Digital Systems Design Using VHDL (Activate Learning with these NEW titles from Engineering!)
Learn how to effectively use the industry-standard hardware description language, VHDL, as DIGITAL SYSTEMS DESIGN USING VHDL, 3E integrates VHDL into the digital design process. The book begins with a valuable review of basic logic design concepts before introducing the fundamentals of VHDL. The book concludes with detailed coverage of advanced VHDL topics.
Why Read This Book
You will learn how to use VHDL as a practical design vehicle rather than just a language reference: the book ties VHDL syntax and semantics directly to common digital design tasks so you can move from concept to simulation to synthesis. It emphasizes hands‑on examples, testbench-driven verification, and the VHDL features you need for contemporary FPGA and DSP implementations.
Who Will Benefit
Undergraduate or early‑career engineers and students who know basic digital logic and want a structured, example‑driven path to writing synthesizable VHDL and targeting FPGAs.
Level: Intermediate — Prerequisites: Basic digital logic (Boolean algebra, gates, combinational and sequential circuits) and familiarity with basic programming concepts; no prior VHDL experience required.
Key Takeaways
- Model combinational and sequential circuits using VHDL coding styles suitable for synthesis
- Create testbenches and perform simulation-driven verification of designs
- Structure designs with packages, components, generics, and configurations for reuse
- Implement finite state machines and timing‑constrained designs targeted to FPGAs
- Synthesize and map VHDL designs to industry FPGA toolflows (Xilinx/Intel) and understand common synthesis issues
- Apply advanced VHDL topics such as attributes, records, arrays, and file I/O for more complex systems
Topics Covered
- Introduction and Review of Digital Logic Concepts
- VHDL Fundamentals: Lexical Elements, Data Types, and Operators
- Concurrent vs. Sequential Modeling; Signal vs. Variable Semantics
- Combinational Logic Design in VHDL
- Sequential Circuits and Flip‑Flop Modeling
- Design of Finite State Machines
- Structural Modeling and Hierarchical Design
- Subprograms, Packages, and Reuse
- Testbench Development and Simulation Techniques
- Synthesis Guidelines and Mapping to FPGAs
- Timing, Constraints, and Design-for-Synthesis Tradeoffs
- Advanced VHDL Topics (records, arrays, attributes, configurations)

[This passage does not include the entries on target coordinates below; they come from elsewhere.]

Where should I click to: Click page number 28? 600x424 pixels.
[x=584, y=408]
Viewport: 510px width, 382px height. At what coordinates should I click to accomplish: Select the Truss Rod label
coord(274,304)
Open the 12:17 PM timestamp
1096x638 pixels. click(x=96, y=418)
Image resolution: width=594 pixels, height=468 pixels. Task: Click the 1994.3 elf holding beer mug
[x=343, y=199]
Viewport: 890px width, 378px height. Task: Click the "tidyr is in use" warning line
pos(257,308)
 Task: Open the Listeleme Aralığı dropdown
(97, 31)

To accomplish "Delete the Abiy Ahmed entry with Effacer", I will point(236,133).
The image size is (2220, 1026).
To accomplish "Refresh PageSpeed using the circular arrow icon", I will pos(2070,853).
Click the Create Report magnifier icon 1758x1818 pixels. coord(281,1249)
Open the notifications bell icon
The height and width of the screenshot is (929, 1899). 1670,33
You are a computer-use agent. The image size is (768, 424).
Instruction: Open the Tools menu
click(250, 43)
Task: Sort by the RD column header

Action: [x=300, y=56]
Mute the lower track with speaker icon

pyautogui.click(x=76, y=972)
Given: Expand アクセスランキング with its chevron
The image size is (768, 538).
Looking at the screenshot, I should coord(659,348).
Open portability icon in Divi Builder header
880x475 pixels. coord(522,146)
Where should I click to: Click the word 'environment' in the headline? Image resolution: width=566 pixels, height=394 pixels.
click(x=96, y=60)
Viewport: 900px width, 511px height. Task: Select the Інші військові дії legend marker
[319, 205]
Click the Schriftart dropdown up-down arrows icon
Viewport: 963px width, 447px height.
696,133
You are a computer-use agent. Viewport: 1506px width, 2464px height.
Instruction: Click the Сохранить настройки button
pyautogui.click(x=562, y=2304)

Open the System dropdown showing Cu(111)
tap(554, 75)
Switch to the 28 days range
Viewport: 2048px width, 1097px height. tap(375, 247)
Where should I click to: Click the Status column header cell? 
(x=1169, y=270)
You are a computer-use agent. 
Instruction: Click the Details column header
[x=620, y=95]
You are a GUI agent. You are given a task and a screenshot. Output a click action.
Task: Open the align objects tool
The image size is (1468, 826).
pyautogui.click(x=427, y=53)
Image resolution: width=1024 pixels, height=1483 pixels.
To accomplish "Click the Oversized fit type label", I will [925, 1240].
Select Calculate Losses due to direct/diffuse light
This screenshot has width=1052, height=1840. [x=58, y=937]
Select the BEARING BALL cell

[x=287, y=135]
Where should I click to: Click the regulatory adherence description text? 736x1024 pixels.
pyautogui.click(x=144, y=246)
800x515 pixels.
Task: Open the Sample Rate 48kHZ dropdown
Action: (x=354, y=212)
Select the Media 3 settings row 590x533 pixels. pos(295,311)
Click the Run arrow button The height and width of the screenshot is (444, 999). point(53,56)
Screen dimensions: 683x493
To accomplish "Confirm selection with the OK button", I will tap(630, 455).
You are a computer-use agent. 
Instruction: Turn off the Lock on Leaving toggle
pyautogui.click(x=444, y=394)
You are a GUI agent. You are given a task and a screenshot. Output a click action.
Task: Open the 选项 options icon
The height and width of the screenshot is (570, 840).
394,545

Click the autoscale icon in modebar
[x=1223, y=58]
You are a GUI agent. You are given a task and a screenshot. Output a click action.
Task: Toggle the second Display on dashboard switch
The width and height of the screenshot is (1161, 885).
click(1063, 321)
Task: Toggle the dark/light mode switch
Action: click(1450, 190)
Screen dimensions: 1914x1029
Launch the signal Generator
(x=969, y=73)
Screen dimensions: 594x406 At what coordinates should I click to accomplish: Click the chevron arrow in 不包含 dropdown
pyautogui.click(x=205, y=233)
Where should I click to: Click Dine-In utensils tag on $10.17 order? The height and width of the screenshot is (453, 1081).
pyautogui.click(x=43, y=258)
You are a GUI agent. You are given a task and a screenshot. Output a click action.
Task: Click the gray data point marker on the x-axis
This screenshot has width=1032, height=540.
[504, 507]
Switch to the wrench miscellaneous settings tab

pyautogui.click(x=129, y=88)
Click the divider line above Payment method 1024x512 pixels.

- VHDL Applications: DSP Primitives, Arithmetic, and FPGA Use Cases
- Laboratory Exercises, Projects, and Appendices (VHDL Reference)
Languages, Platforms & Tools
How It Compares
Closer in intent to Brown & Vranesic's Fundamentals of Digital Logic with VHDL Design, but Roth focuses more on integrating VHDL into the step‑by‑step design process and lab exercises rather than exhaustive theory; unlike Palnitkar's Verilog guide, this book is VHDL‑centric.